Transcribe exactly the line in which "Task: Expand Xem thêm footer dropdown" occurs, plus every line that comes after it up to the end of the entries.

(Stored data)
%%
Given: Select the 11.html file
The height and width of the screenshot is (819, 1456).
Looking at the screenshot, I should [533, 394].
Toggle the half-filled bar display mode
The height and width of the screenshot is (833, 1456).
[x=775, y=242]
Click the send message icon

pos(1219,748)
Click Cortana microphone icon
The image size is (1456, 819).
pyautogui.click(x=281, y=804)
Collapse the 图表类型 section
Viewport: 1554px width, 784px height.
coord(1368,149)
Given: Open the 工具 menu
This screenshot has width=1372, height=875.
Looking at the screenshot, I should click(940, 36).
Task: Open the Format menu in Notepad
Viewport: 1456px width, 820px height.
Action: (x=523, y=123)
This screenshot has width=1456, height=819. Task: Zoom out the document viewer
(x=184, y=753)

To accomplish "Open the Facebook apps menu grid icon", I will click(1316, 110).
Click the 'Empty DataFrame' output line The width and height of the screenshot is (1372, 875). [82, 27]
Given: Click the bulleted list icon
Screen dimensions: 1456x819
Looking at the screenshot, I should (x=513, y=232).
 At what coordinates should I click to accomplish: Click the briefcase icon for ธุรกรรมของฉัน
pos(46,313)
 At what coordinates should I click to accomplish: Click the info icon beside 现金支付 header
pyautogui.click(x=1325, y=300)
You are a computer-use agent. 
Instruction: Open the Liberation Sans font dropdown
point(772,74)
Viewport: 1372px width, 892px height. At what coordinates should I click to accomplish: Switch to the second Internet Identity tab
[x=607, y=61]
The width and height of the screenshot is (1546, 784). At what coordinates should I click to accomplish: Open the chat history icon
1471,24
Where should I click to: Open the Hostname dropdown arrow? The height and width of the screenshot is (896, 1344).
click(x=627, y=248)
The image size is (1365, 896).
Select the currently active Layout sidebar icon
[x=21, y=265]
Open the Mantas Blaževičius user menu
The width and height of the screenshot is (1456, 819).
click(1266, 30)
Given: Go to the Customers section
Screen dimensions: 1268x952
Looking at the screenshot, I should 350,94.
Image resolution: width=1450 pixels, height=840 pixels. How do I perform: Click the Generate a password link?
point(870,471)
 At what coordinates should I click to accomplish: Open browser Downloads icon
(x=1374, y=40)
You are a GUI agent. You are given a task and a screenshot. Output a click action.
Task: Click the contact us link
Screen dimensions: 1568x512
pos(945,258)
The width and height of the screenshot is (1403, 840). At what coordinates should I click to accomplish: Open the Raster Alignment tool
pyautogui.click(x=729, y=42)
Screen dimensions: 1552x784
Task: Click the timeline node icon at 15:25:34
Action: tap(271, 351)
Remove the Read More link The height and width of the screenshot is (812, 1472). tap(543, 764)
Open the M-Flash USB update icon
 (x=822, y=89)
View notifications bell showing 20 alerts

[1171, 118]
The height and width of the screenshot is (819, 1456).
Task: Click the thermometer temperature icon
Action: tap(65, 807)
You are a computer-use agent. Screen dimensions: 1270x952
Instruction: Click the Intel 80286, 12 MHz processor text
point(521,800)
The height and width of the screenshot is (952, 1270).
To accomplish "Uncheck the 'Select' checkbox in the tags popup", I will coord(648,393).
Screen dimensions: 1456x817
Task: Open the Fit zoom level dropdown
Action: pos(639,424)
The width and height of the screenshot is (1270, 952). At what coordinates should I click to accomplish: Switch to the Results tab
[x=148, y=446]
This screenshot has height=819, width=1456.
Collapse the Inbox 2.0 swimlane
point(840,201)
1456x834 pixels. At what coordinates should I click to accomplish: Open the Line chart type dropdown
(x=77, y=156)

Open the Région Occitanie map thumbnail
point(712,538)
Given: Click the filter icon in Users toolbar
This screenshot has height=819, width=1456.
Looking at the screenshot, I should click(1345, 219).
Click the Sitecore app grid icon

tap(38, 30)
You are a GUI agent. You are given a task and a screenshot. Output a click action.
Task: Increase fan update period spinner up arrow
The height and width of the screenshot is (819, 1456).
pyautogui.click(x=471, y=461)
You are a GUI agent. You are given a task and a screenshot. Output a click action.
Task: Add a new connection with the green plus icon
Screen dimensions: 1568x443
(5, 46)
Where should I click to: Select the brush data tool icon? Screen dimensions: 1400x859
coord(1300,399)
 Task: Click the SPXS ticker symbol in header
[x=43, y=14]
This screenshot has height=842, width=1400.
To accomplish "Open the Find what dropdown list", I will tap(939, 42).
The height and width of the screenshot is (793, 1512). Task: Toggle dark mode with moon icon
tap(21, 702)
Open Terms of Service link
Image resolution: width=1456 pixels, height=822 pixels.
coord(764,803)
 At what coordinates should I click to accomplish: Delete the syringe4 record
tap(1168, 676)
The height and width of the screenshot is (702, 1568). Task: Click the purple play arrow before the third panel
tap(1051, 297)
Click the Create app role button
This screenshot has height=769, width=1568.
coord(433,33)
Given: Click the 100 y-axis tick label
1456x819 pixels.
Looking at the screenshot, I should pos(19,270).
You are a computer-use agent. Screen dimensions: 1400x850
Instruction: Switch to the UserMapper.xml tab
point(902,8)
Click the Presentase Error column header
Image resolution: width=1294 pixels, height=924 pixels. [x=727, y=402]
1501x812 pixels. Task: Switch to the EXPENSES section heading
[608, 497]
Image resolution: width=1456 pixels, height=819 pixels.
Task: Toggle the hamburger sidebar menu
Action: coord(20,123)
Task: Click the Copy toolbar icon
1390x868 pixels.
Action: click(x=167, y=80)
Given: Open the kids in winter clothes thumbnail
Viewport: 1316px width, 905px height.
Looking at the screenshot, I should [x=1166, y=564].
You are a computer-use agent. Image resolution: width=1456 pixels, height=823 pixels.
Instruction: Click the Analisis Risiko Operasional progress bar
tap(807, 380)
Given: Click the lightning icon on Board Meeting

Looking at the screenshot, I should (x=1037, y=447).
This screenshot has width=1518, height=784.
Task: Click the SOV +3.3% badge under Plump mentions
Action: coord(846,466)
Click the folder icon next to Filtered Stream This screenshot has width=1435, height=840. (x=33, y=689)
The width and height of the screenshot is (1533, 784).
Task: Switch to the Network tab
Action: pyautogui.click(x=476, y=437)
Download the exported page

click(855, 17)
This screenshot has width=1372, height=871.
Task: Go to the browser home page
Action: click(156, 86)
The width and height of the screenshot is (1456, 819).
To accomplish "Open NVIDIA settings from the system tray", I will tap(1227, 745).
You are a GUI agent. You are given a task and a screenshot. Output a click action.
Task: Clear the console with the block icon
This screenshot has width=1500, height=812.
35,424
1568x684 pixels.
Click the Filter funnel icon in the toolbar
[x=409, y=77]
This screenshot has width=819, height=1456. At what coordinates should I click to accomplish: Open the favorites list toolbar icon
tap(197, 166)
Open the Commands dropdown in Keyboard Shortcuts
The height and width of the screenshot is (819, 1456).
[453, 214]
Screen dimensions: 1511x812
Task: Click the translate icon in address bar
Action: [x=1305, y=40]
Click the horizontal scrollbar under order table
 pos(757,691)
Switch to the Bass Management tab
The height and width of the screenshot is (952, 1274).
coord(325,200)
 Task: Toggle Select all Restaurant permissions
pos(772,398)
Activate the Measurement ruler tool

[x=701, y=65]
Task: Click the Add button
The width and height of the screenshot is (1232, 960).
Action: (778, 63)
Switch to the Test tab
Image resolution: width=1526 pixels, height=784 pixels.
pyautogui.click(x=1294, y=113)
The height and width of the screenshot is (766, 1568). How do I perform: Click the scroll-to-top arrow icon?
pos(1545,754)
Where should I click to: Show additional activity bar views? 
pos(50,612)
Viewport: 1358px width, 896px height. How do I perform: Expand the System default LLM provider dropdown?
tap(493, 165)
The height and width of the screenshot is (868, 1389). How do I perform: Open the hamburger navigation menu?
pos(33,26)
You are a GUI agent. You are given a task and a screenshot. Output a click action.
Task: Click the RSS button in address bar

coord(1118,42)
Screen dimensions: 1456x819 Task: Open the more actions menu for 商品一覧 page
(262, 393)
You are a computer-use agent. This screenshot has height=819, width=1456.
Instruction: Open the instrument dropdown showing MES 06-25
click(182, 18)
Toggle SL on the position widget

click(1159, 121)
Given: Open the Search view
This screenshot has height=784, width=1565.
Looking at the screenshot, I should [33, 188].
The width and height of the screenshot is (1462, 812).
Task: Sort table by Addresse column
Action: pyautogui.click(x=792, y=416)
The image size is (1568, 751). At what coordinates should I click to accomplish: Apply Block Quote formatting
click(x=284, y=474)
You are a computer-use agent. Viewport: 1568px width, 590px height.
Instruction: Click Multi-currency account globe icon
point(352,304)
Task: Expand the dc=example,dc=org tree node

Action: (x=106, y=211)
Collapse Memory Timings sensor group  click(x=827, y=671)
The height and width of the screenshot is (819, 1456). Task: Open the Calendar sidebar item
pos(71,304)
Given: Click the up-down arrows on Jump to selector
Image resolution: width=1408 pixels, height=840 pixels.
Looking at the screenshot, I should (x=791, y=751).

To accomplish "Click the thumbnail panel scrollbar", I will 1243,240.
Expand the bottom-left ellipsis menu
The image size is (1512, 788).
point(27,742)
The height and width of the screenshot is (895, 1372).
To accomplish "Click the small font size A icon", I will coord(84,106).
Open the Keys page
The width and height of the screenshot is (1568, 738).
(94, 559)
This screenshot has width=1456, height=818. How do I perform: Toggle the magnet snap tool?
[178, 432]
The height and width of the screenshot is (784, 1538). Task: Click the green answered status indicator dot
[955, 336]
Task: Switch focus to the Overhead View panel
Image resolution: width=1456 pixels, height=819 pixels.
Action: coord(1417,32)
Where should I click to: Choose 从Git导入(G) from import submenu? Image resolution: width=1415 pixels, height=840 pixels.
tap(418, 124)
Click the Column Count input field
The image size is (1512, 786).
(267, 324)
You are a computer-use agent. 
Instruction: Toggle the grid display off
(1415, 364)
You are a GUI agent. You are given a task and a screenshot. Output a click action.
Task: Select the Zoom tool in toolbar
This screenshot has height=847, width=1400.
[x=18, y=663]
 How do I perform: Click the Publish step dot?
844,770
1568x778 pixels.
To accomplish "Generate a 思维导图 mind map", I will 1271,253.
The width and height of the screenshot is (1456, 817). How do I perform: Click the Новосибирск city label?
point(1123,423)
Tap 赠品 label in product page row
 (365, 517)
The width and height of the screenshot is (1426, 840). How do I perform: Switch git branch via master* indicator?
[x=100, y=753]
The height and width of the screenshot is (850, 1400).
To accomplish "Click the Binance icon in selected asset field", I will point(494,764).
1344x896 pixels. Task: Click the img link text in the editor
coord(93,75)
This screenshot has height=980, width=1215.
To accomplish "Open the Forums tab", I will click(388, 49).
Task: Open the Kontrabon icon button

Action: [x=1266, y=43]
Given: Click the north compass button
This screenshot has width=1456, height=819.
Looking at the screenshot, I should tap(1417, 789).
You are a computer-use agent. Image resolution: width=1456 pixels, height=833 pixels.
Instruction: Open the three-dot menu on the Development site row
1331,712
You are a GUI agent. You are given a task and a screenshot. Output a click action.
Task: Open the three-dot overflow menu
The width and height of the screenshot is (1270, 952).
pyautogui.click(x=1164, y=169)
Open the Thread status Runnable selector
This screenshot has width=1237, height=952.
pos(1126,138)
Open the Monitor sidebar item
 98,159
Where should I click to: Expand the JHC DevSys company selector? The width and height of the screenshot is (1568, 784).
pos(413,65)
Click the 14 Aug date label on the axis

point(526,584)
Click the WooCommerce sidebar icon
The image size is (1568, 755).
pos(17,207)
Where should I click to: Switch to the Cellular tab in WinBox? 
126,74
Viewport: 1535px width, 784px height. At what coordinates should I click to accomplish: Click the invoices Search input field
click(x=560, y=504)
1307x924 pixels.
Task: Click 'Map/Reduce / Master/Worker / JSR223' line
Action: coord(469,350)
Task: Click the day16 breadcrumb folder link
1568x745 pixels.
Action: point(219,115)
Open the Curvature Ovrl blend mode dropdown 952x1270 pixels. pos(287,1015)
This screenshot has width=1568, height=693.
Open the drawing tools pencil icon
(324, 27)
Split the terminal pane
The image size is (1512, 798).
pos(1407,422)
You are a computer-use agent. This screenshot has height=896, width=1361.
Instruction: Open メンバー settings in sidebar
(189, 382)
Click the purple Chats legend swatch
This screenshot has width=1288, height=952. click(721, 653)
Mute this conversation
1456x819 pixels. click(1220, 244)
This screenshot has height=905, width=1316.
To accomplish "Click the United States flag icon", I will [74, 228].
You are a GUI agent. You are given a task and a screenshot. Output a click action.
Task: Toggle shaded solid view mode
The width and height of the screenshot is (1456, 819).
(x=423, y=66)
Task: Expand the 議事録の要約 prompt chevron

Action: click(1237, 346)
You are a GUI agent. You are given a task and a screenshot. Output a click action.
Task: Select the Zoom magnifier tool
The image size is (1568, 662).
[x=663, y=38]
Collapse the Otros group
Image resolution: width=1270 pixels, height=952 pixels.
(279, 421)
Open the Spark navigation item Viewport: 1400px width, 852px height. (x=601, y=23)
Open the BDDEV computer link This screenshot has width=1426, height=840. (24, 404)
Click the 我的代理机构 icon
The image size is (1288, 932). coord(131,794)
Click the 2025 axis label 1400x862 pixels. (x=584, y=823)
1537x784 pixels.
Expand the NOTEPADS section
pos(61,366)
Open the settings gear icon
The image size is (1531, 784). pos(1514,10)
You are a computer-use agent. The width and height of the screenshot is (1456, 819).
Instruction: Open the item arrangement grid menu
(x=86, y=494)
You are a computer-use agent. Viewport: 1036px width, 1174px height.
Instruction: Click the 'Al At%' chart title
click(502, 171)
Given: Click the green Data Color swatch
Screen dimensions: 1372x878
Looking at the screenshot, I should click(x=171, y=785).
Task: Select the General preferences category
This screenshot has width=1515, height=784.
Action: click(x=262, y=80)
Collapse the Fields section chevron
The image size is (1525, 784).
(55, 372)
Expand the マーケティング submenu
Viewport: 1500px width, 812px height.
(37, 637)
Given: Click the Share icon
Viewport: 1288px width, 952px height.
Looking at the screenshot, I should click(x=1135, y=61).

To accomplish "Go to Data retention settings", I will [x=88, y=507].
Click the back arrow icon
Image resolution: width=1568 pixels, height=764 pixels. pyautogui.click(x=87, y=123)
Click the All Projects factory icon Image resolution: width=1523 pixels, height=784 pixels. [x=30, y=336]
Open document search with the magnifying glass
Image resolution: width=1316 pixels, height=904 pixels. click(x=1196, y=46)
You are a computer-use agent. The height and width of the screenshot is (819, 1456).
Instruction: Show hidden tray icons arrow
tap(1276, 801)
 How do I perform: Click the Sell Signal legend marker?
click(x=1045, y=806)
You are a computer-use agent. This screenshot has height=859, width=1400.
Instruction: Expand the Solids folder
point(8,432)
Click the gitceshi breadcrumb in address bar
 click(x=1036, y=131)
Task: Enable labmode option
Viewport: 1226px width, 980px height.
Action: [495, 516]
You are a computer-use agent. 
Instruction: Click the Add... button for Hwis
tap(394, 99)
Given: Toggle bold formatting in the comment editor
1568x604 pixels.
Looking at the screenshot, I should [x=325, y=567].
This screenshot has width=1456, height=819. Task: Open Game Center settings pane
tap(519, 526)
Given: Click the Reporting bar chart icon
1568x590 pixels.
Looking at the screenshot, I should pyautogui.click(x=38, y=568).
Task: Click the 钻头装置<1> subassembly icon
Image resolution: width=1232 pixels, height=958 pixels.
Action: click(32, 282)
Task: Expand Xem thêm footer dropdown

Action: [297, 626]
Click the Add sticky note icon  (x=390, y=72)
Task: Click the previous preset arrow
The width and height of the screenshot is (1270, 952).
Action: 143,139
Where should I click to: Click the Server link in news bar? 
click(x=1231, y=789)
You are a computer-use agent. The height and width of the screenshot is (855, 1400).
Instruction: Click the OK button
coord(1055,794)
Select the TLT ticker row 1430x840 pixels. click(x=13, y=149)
%%
=== REPLY TO THE TASK ===
Task: Expand Xem thêm footer dropdown

Action: [297, 626]
Click the Add sticky note icon  (x=390, y=72)
Task: Click the previous preset arrow
The width and height of the screenshot is (1270, 952).
Action: 143,139
Where should I click to: Click the Server link in news bar? 
click(x=1231, y=789)
You are a computer-use agent. The height and width of the screenshot is (855, 1400).
Instruction: Click the OK button
coord(1055,794)
Select the TLT ticker row 1430x840 pixels. click(x=13, y=149)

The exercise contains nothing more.